[Action item]
Please repeat exactly the lines from the one containing "The width and height of the screenshot is (868, 422)." through the last line of the records, both included, and nothing else, leaving out any pictures.

[Data shown]
*** Block opens ***

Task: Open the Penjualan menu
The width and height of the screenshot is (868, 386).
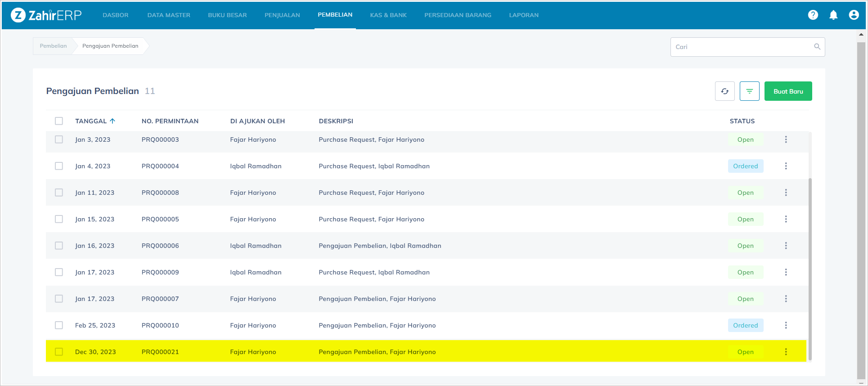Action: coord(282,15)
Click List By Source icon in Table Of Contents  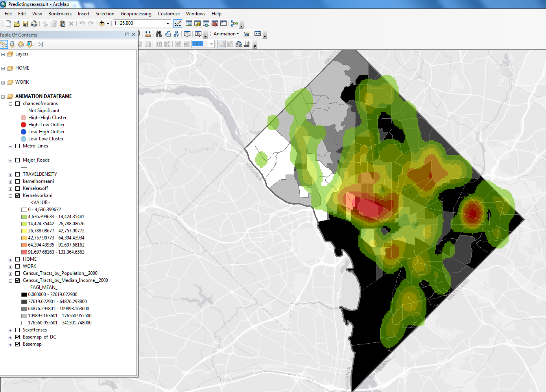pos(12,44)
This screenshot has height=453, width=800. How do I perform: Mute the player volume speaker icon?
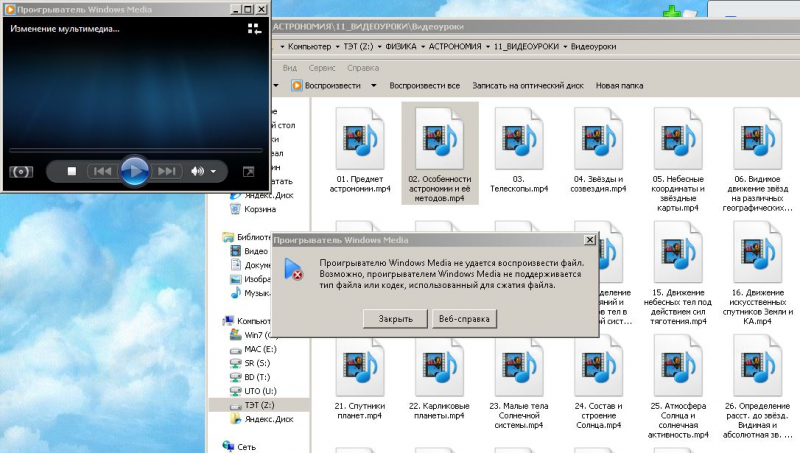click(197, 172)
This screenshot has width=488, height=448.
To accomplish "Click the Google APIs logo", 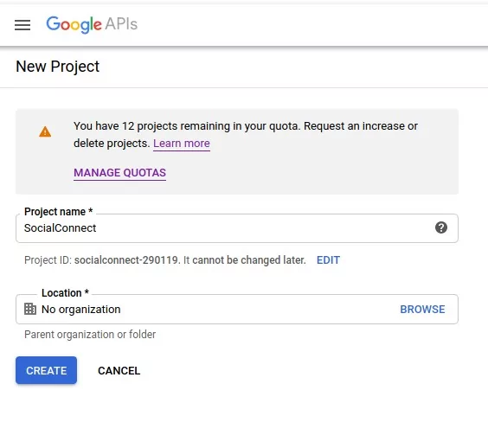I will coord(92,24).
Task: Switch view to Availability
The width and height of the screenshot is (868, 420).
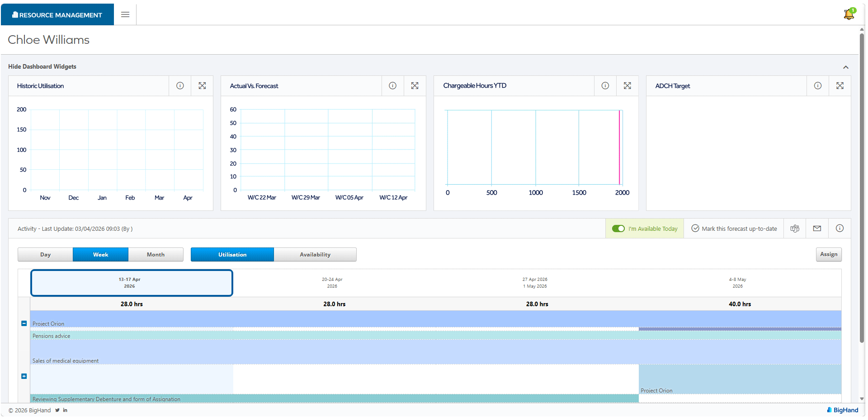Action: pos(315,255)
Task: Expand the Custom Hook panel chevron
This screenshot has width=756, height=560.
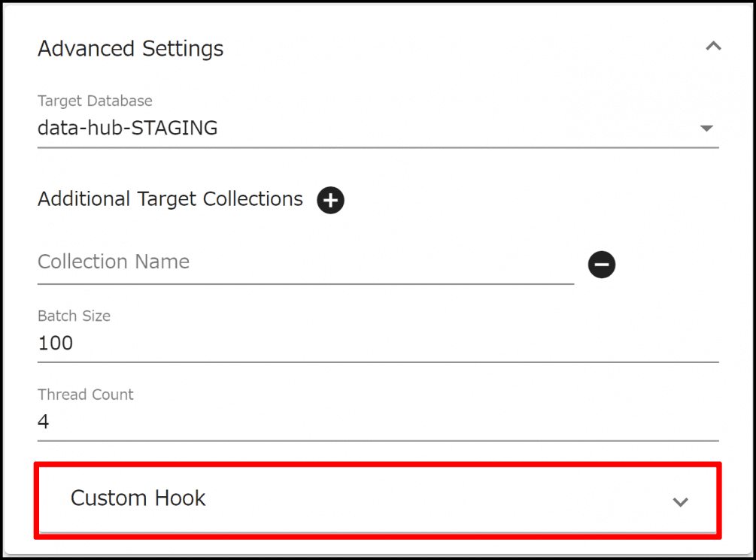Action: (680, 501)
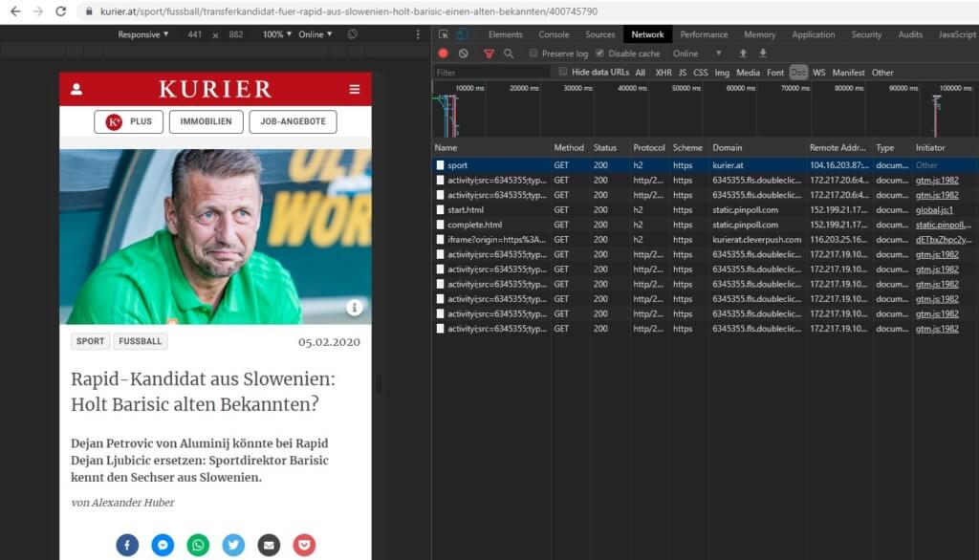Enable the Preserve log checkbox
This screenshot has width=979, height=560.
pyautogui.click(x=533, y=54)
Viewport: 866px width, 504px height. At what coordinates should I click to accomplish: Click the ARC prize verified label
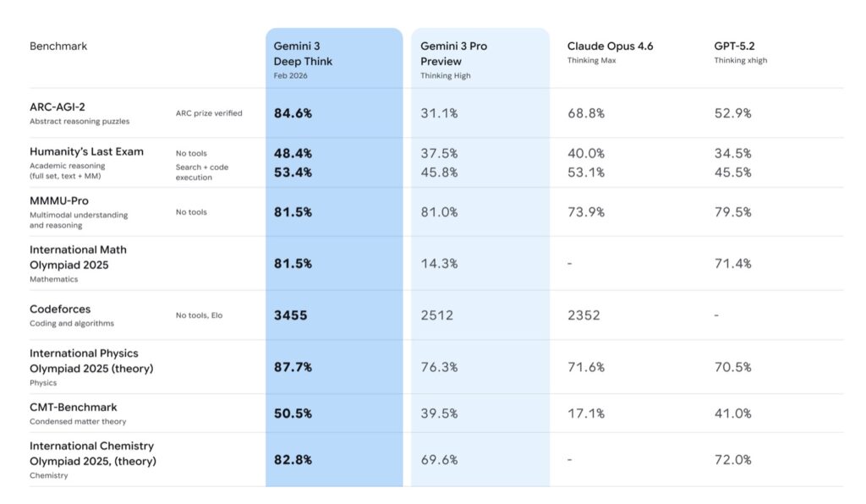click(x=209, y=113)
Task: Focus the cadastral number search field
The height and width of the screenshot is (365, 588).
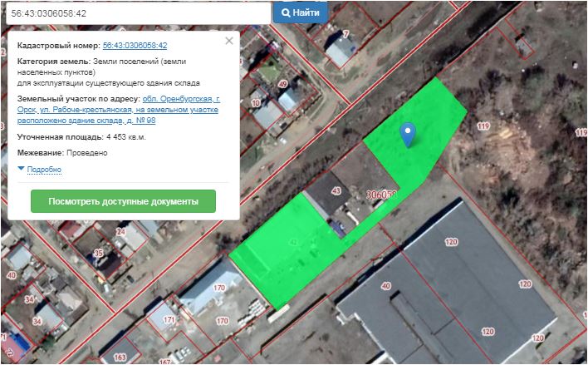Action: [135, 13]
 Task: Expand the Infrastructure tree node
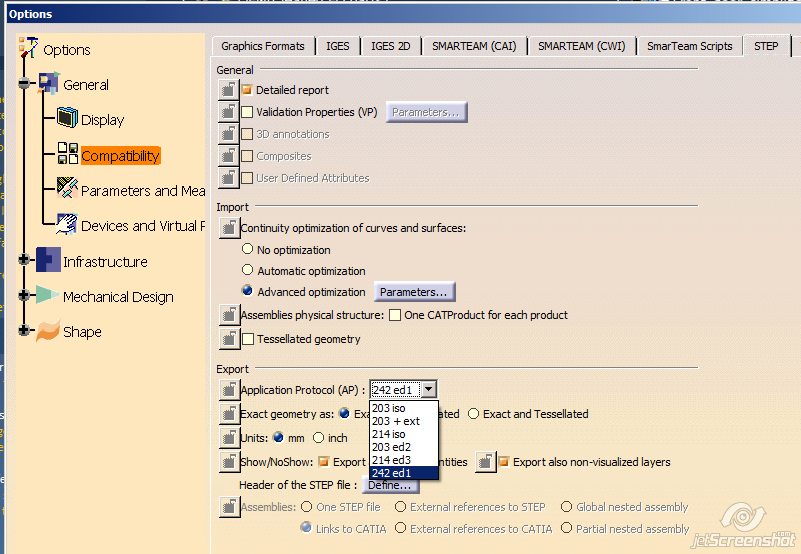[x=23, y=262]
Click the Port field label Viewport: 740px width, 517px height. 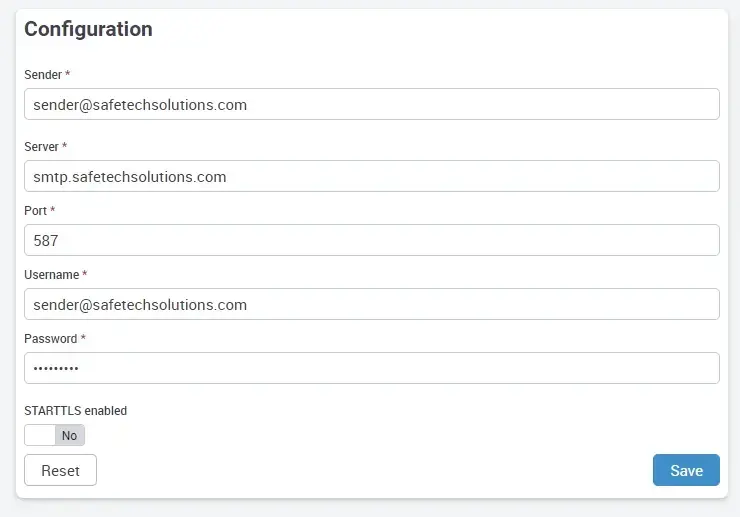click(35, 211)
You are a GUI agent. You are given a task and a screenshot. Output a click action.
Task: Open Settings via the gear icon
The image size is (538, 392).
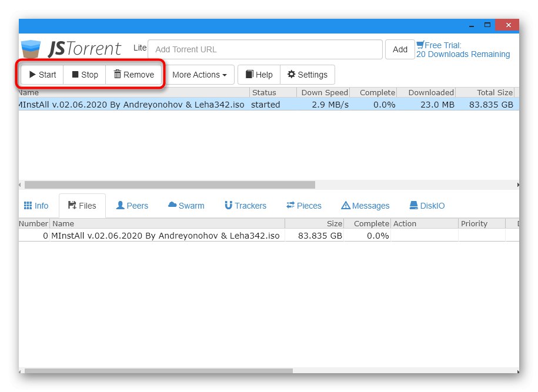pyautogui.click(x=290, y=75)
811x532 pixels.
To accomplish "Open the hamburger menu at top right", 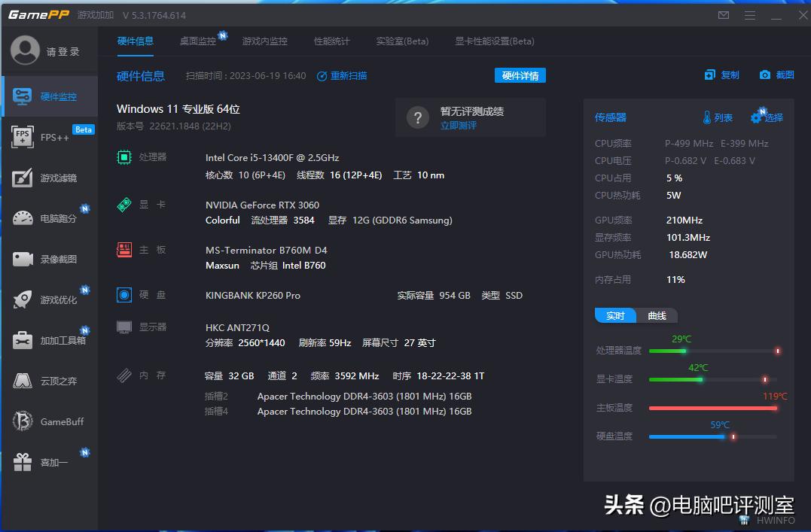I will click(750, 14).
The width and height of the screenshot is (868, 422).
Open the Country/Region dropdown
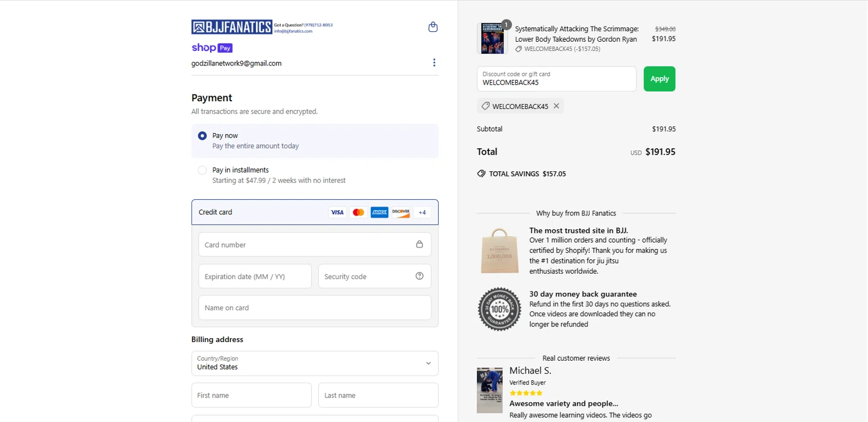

*** Block closes ***

[The answer]
The width and height of the screenshot is (868, 422).
Open the Country/Region dropdown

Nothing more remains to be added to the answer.